In the 1998 World Cup, Netherlands, whose team included Marc Overmars, Phillip Cocu, Edgar Davids, Frank de Boer, Ronald de Boer, and Patrick Kluivert, met Argentina in the quarter-final, a rematch of the 1978 final. Near the end of regular time, after an unsuccessful dive to draw a penalty, Argentinian Ariel Ortega head-butted Edwin van der Sar. Ortega was sent off and the Netherlands won 2–1 after a Bergkamp goal in the 89th minute. Bergkamp's goal was famous because of its quality — he touched down a 60 yd pass from Frank de Boer then reverse-flicked it inside Roberto Ayala and finally volleyed it past the Argentine goalkeeper. In the semi-final, the Netherlands took Brazil to a penalty shootout after a late Kluivert goal tied the match 1–1, but Brazil won the shootout 4–2 and advanced to the final. Netherlands lost the third place match 2–1 to upstart Croatia. Soon after the World Cup exit manager Guus Hiddink resigned after two tournaments in charge and was replaced by legendary ex-midfielder Frank Rijkaard.

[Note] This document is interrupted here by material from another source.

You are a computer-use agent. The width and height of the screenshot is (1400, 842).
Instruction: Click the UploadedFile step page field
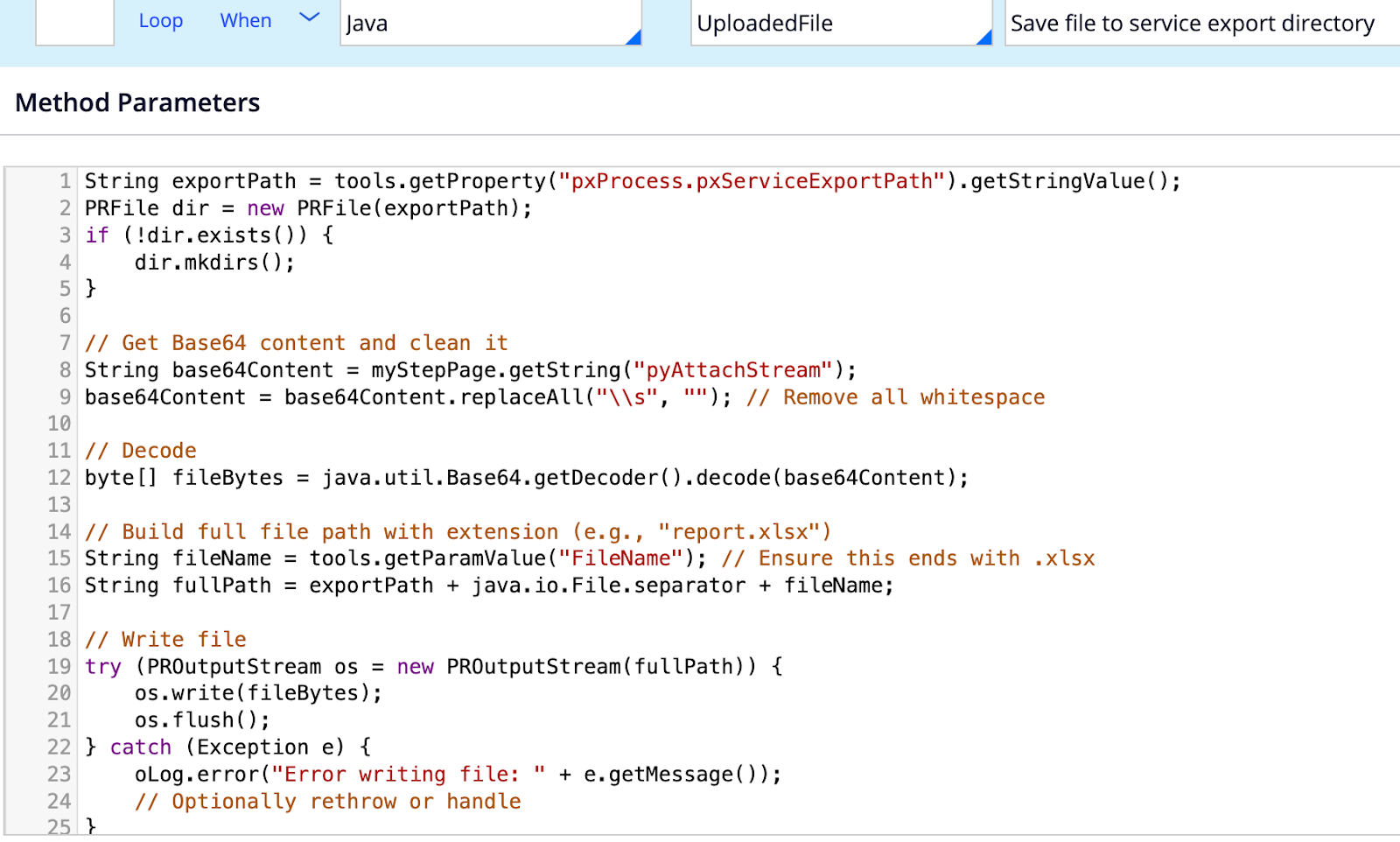coord(831,24)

Netherlands co-hosted Euro 2000 with Belgium and were one of the favourites coming into the tournament. Getting all three wins in the group stage, including a win over reigning world champions France, they then crushed Yugoslavia 6–1 in the quarter-finals, with Kluivert getting a hat-trick. In the semi-finals, their opponents, Italy, went down to ten men in the first half and the Netherlands were awarded two penalty kicks but failed to convert either chance. Italian goalkeeper Francesco Toldo made two saves in the shootout (in addition to his penalty save in regulation time) to eliminate the Netherlands. Dennis Bergkamp, who failed to score during the tournament, retired from the national team after Euro 2000 (partly due to his fear of flying effectively ruling him out from the 2002 World Cup which was to be held in East Asia.) Coach Frank Rijkaard was widely criticized by the press after the defeat to the Italians as the Dutch had squandered several chances to kill the game. Rijkaard resigned, with Louis van Gaal taking over. Van Gaal is credited with initially bringing through the backbone of this Dutch side whilst manager of Ajax during the mid nineties, including Edwin van der Sar, Edgar Davids, Michael Reiziger, Clarence Seedorf, Marc Overmars, Patrick Kluivert and the De Boer twins.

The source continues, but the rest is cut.